As someone thinking about going through the divorce process, you have probably heard misconceptions about Virginia’s no-fault divorce rules. However, understanding the divorce process is important, and you should not modify your life based on myths.
If you want to separate, you need a written separation
The reality is that this is a myth. It is false. Virginia does not require a signed agreement to start the separation, but for a “no fault” divorce, you may need a written property settlement agreement. That may be where the myth originated. Separation begins when one spouse decides to end the marriage and the couple lives apart (Section 20-91 of Virginia Code). Having a written property settlement agreement is helpful, but it is required only if you want to use the shorter six-month “no fault” divorce option.
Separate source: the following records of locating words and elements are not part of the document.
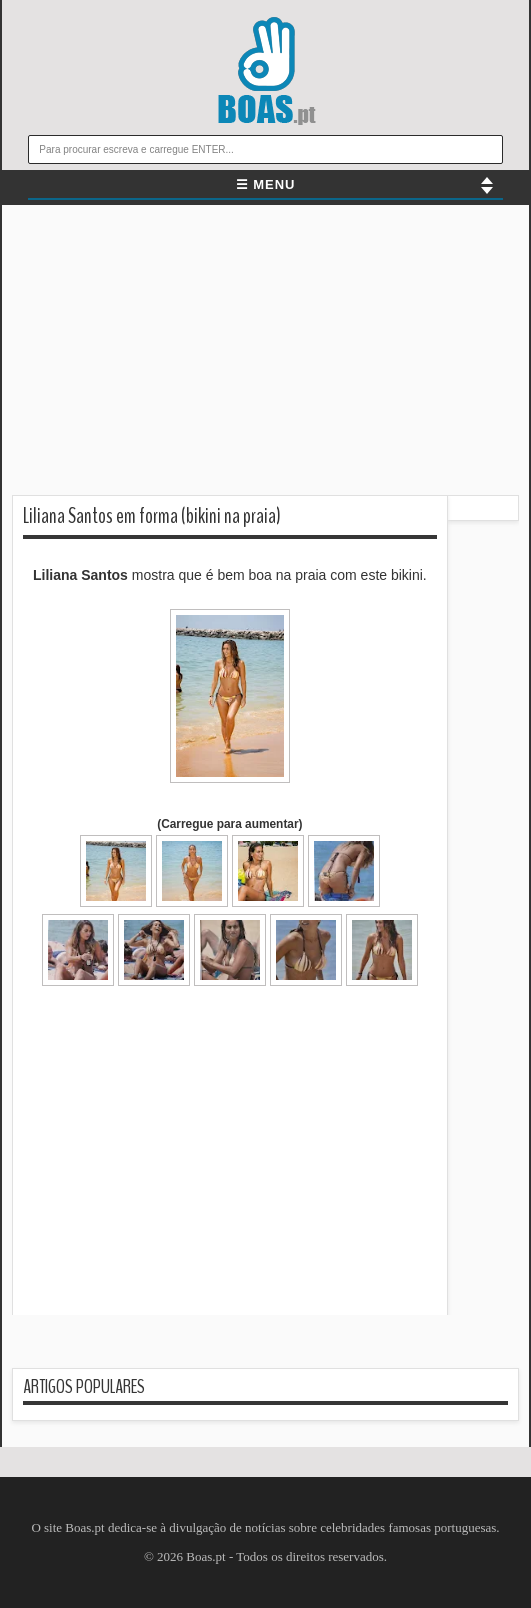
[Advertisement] (265, 355)
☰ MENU (266, 184)
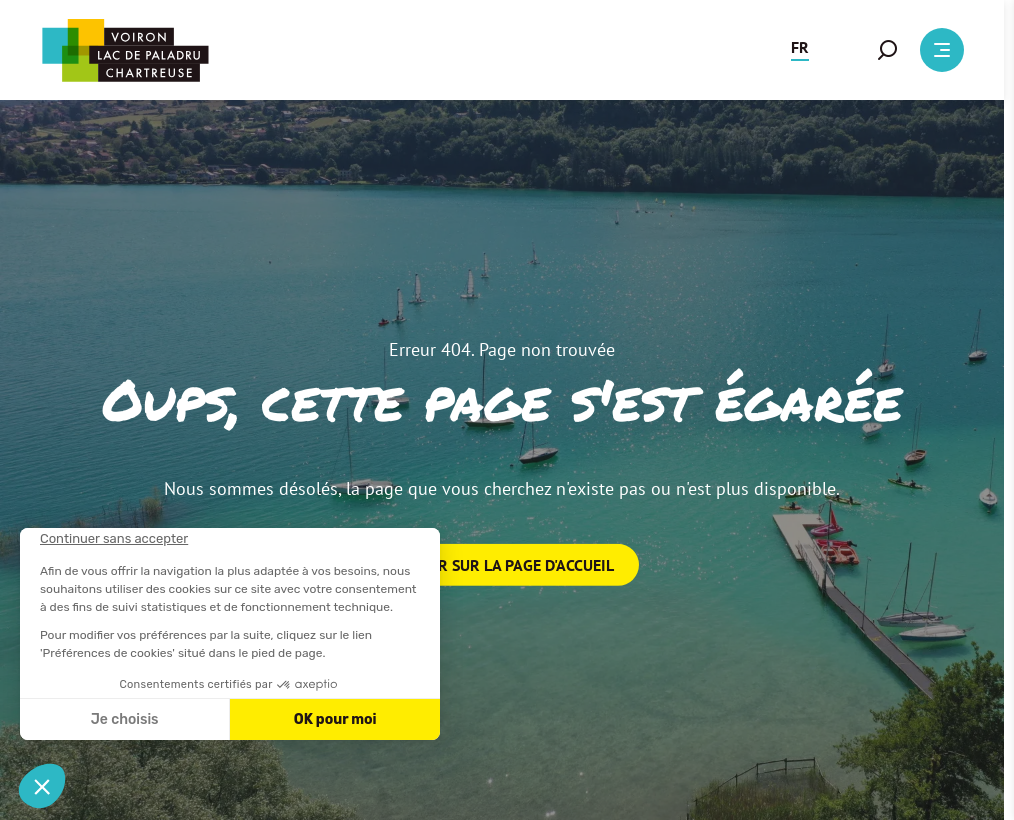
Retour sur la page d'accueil (502, 565)
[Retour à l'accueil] (125, 50)
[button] (800, 50)
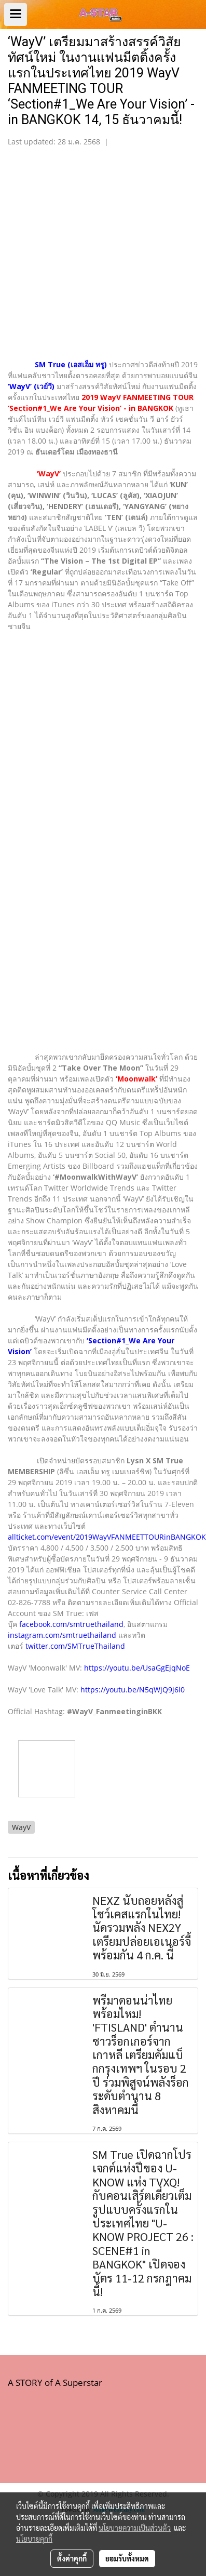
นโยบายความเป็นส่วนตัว (135, 2527)
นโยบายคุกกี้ (34, 2538)
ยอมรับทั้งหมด (127, 2558)
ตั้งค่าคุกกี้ (72, 2558)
Separation means separate housing
This is also not true. Virginia does not mandate separate residences. Spouses can live under one roof and still be considered separated as long as they lead separate lives. For example, using different bedrooms, avoiding intimacy and keeping finances separate. The key is that they stop acting as a married couple. State family law courts even recognize “in-home” separation if all the usual separation conditions are met, which is how nesting and other creative co-parenting options are available to divorcing parents in the state.
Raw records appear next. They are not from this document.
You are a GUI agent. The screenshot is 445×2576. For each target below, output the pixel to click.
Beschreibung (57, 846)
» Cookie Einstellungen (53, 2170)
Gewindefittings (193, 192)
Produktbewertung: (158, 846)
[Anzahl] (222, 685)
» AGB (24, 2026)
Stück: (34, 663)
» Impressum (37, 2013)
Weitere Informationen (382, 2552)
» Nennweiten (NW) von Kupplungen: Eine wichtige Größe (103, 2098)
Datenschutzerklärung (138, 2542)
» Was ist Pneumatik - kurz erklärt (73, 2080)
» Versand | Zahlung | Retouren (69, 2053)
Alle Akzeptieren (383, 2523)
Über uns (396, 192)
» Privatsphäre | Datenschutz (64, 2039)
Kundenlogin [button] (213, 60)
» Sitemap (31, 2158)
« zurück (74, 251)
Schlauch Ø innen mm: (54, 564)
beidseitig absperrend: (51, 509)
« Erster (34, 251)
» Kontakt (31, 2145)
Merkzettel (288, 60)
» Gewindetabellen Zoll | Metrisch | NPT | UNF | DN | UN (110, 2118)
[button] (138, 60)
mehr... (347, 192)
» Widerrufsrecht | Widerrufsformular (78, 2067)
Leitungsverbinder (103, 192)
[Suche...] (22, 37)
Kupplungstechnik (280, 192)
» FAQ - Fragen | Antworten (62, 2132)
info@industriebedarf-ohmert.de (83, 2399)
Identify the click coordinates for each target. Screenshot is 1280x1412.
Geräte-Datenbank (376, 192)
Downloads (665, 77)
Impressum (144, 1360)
Parents have to select who will parent because co-parenting is now allowed
Of course, this is false. You can still cooperate in raising your children while separated. No state has an automatic separation policy simply because parents want to divorce. The law also does not expect parents to stop communicating about the kids. Coordinating on childcare or attending a child’s event together will not nullify your separation as long as you otherwise live apart and follow the separation criteria. Many couples even include a parenting-time plan in a separation agreement to manage custody during the separation year.
Divorcing spouses cannot be friends
This is similarly not true. Our state does not encourage contentious divorces or ghosting each other. Brief, non-romantic interactions do not automatically restart the separation clock. What matters is cohabitation and resuming life together as a couple.
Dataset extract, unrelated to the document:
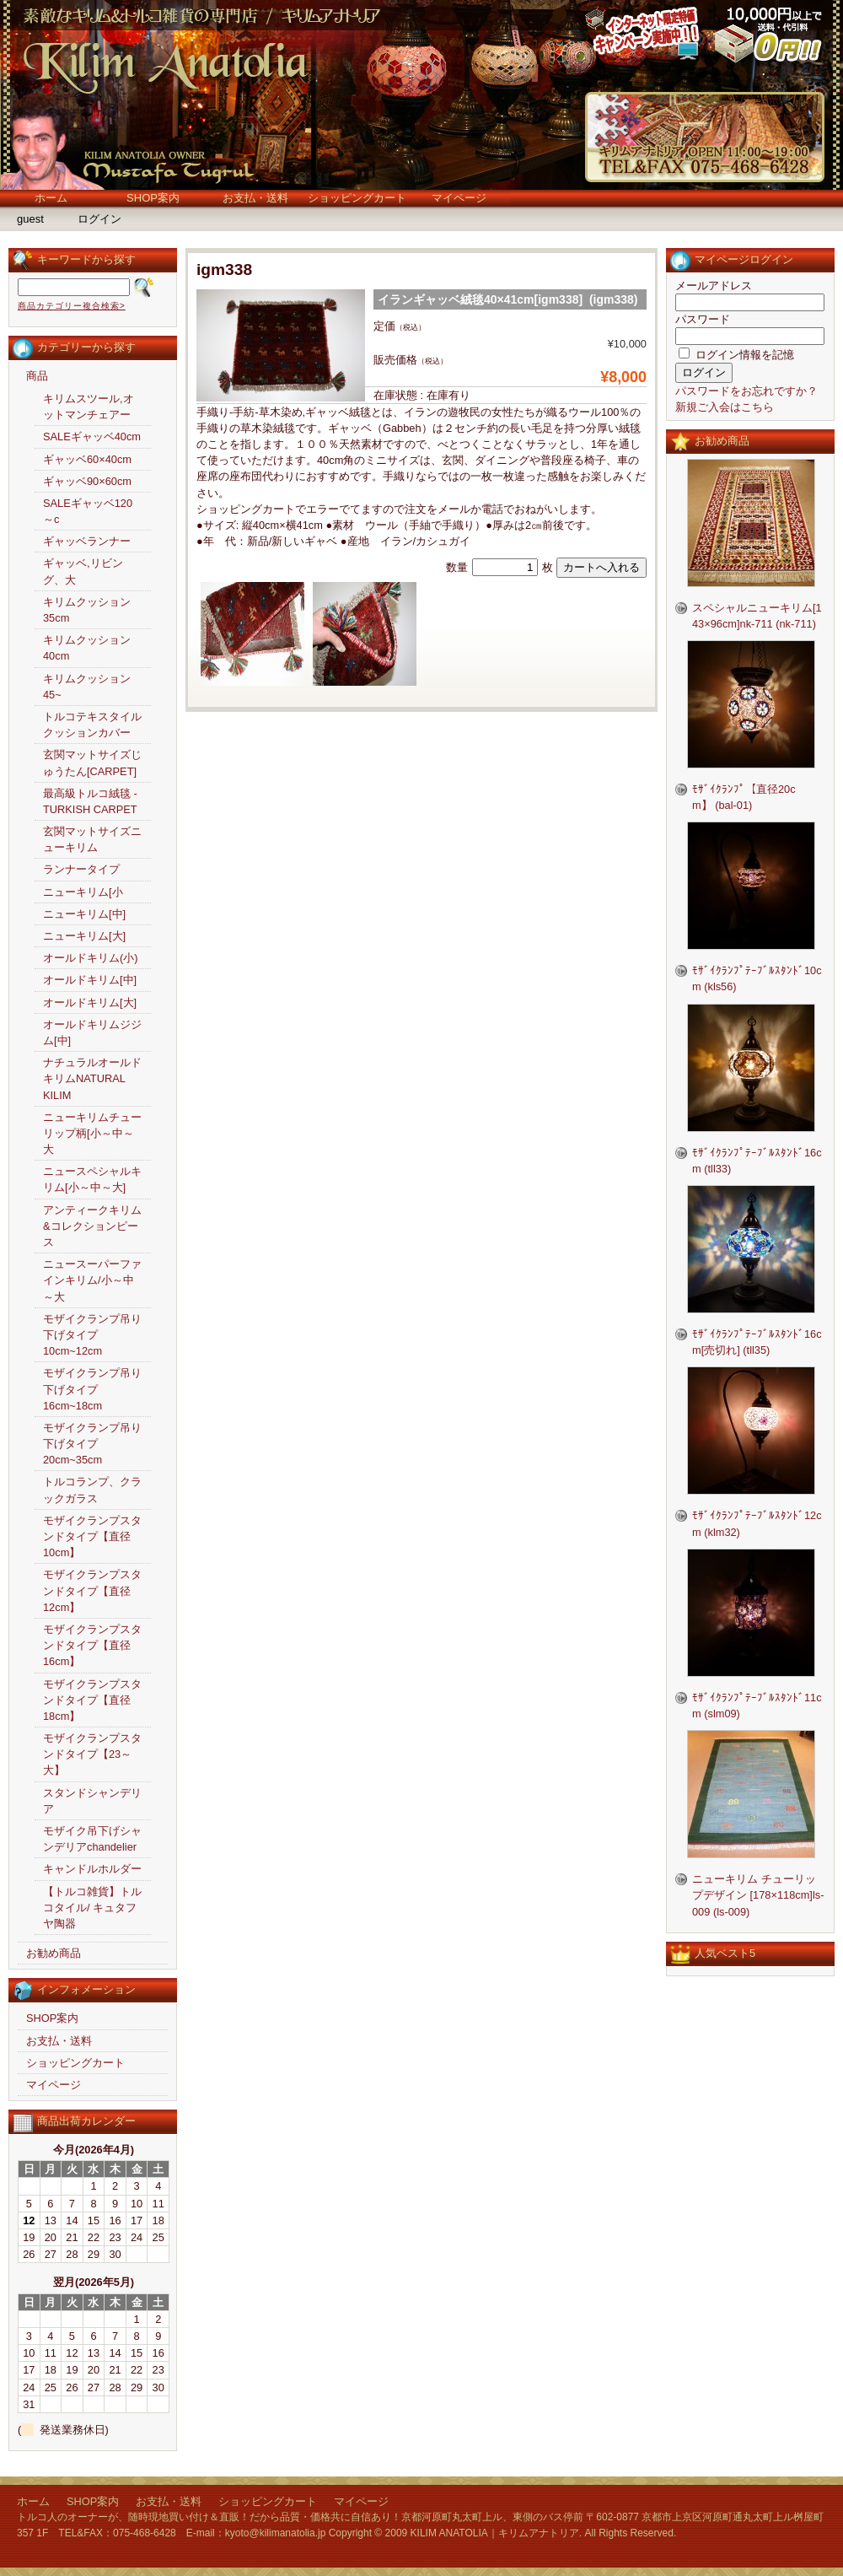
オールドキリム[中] (90, 979)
Courts ask if you presented yourselves as married again (for example, regularly dining or vacationing together). Occasional necessary contact is generally fine, but attempting reconciliation will interrupt the required separation period.
What about a brief reconciliation?
This would really depend on the facts. Generally, only a true reconciliation resets the timeline. If you move back in together and fully resume married life, the clock starts over, but an isolated lapse (like one night of intimacy) is unlikely to count as reconciliation.